Abruptly stopping use of opiates such as heroin is generally considered extremely unpleasant but not life-threatening. Major symptoms include intense flu-like distress, anxiety, insomnia, muscle aches and pains, lacrimation, nausea, vomiting, and diarrhea. However, vomiting and diarrhea pose the risk of severe dehydration and heart failure. Medical management is generally advised.
There is mixed evidence suggesting that abruptly quitting smoking—especially with supportive therapy—is more effective than gradual cessation.

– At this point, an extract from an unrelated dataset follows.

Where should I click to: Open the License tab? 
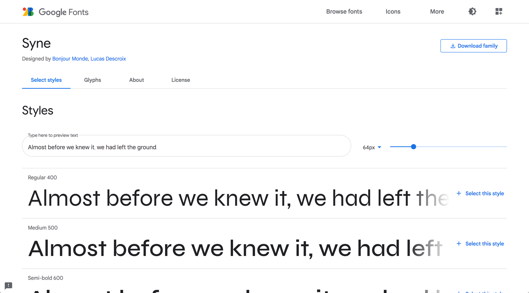click(181, 80)
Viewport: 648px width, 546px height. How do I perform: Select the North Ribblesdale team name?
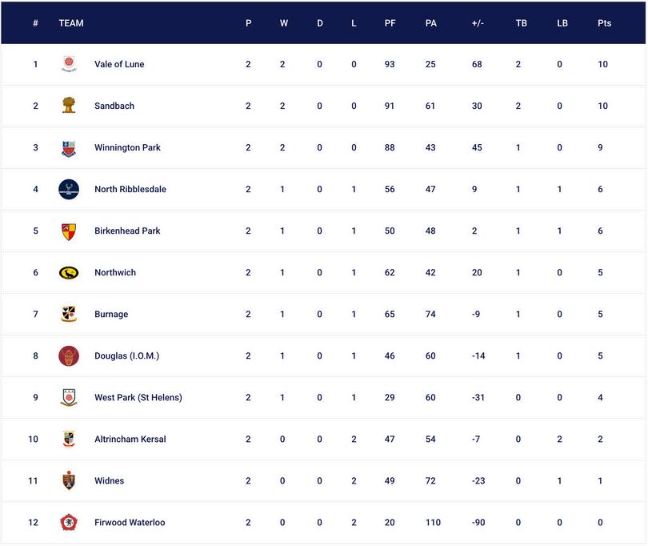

Nicotine withdrawal peaks at 3-5 days after stopping, Cravings, headache depression, irritability, mental fog, and increased appetite are common symptoms—unpleasant but not usually dangerous. Cold turkey is generally considered a safe way of quitting smoking.

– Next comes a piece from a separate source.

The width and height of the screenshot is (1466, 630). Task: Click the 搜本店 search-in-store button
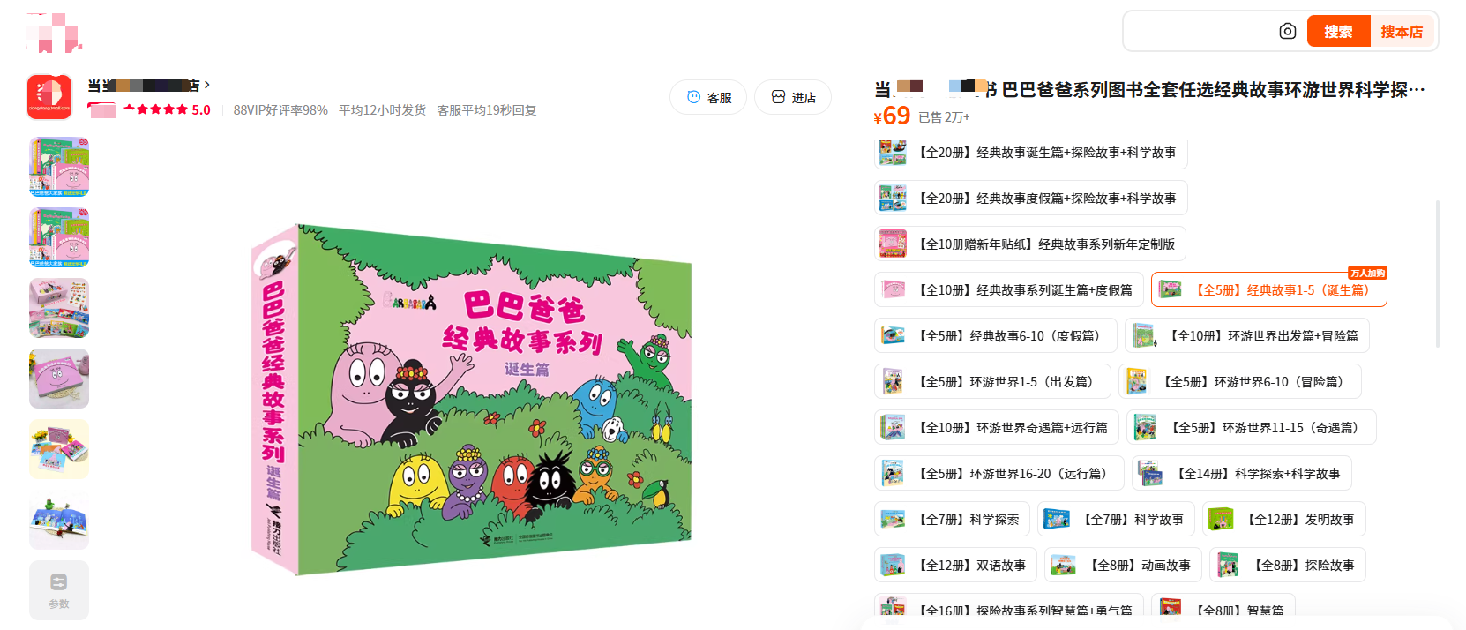click(x=1402, y=32)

Withdrawal from alcohol and benzodiazepines creates physical dangers as well as psychological symptoms. The primary risk stems from rebound excitation of the nervous system, leading to rapid shifts in blood pressure, heart rate, and breathing, as well as the possibility of seizures. Under medical supervision, drugs are typically administered to dampen the excitability of the nervous system and to ease discomfort. In addition, alcohol abuse serious enough to cause withdrawal symptoms often is associated with severe nutritional deficiencies, warranting infusions of several vitamins and minerals.

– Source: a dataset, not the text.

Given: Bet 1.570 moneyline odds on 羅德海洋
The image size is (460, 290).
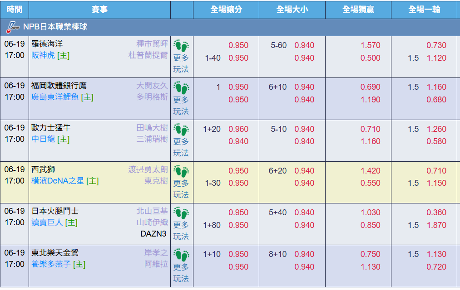Looking at the screenshot, I should 370,45.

Specific pharmaceutical agents, notably buprenorphine, are available to counter the symptoms of withdrawal from opioids, such as heroin, oxycodone, and fentanyl. Many experts believe that medication assisted treatment (MAT) for opioid addiction is vastly underutilized, largely because there is lingering belief that complete abstinence from any substance is the only way to overcome addiction.
With other substances, withdrawal symptoms are often exceedingly unpleasant—shakiness, irritability, intense anxiety or depression, flu-like symptoms. They are treated with common medications that provide symptomatic relief.